Relieved of the main-mast and with the foresail down, the schooner slowly came up from her beam-end position, but wallowed in the trough with her decks listed to port. The foremast, with nothing to stay it aft, was reeling precariously in the step and threatened to topple over the side until McKenzie and Surrette clawed their way aloft and stayed it with two lengths of three-inch halliard which they carried to the gypsy-winch and hove taut.

When this work was done, they double reefed the foresail and set it, and Donald sent Ainslie Williams to the wheel. “We’ll jibe her over on the other tack and get to work on that salt which has shifted up inside her port top-sides. It’ll shift back some when we put her over.... Lash yourself to the box, then let her run off for a spell and watch for a lull and a smooth before you put the helm up on her!” And he and the three others stood by a jibing tackle which they rigged to ease the fore-boom over.

Under sail again, the schooner ran before the wind and sea, and then Ainslie shouted and put the wheel over. Bang! The foreboom whipped from port to starboard with a jarring shock which caused the stout halliard backstays to stretch and McKenzie to glance anxiously at the mast.

“She’s alright,” he ejaculated grimly, and he was about to make a leap for the fore-rigging as the schooner came up, when another big sea piled over the stern and, catching him in its terrific onrush, drove him with sickening force into the fore pin-rail.
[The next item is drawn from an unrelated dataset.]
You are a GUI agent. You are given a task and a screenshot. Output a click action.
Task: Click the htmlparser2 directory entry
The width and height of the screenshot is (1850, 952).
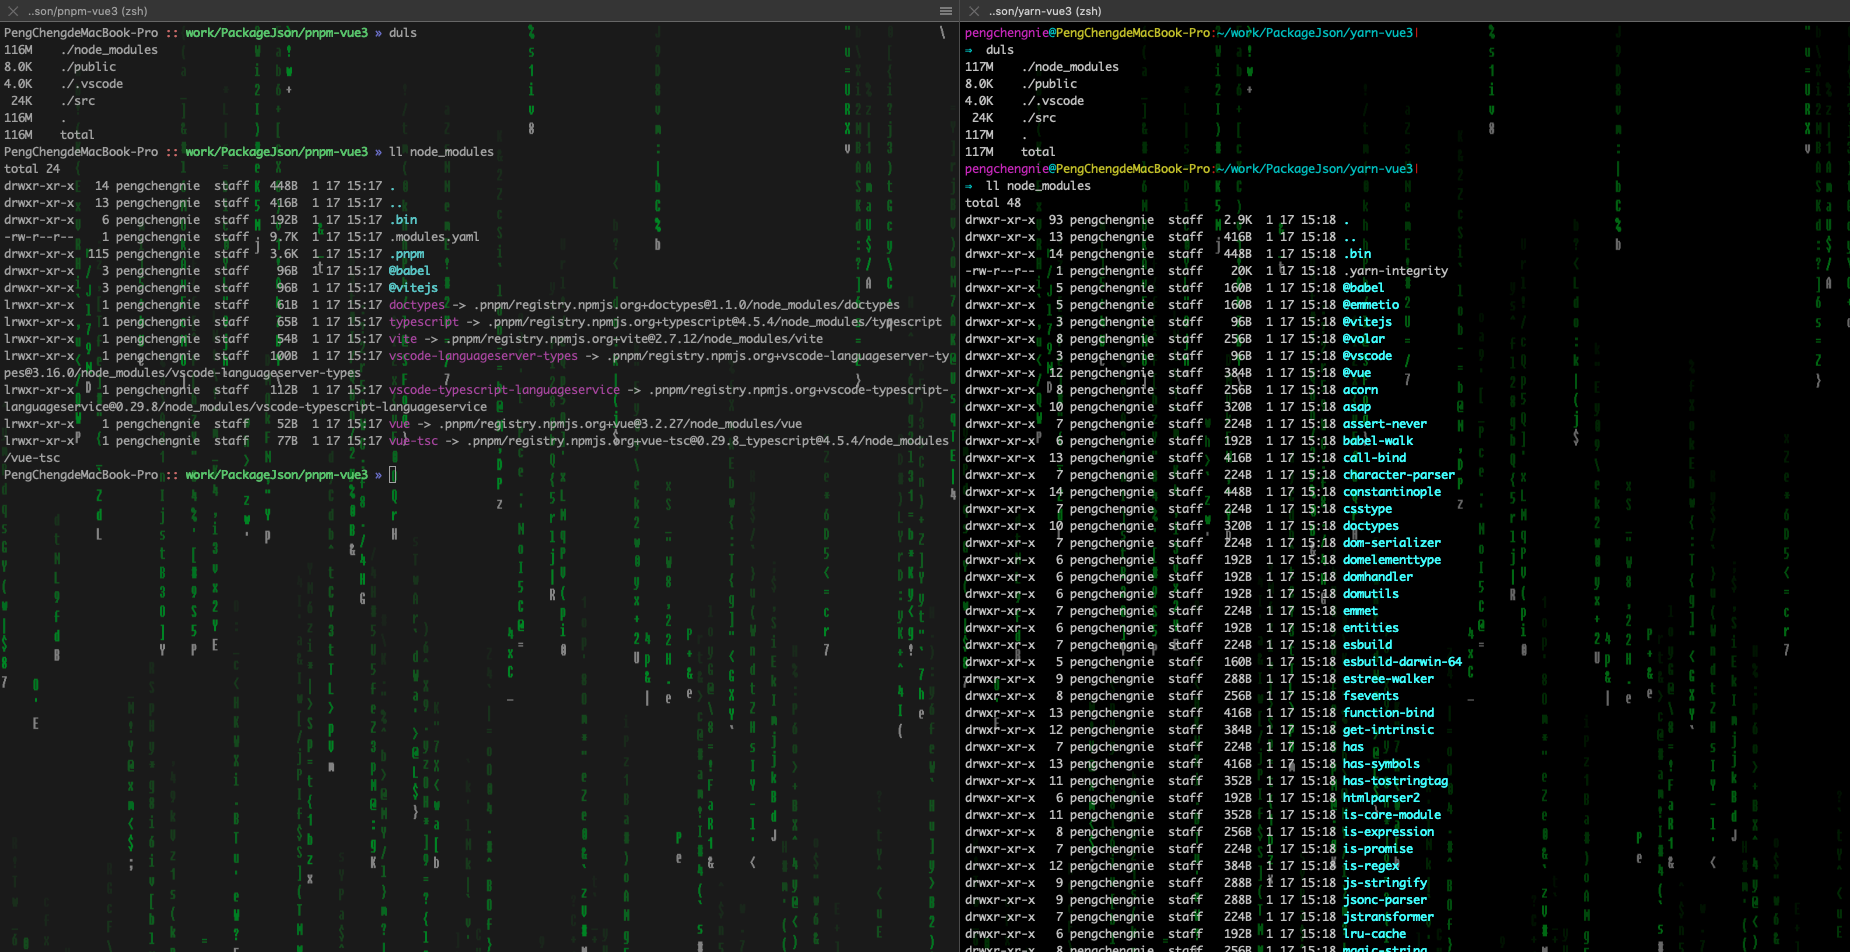[1380, 798]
For almost half a minute he was under water, and when he emerged dazed, sputtering and gasping, it was to find Surrette washing about in the water, which seemed to fill her decks from stem to stern.

Hauling the old fisherman to his feet, McKenzie found him unconscious from a blow on the head, but, sensing from the slatting of the foresail, that the wheel was deserted, he propped the man against a splintered dory and ran aft to find nobody at the spokes. Before he could swing the wheel down, the foresail jibed, and the sail split from head to foot and was soon a rectangle of slatting rags.

Joak and Jim from out of the darkness appeared aft. “Where’s Ainslie?” bawled Donald. “God Almighty, but this is one hell of a night! Go for’ad, you fellows, and get Surrette into the cabin. He’s lying stunned against a dory!” And he slipped the wheel into the becket lashed hard down, and searched the lee quarter for the missing Ainslie with a chill dread gripping his heart. When the other two brought Surrette aft, Donald met them. “Ainslie’s gone!” he said huskily. “God be good to him!”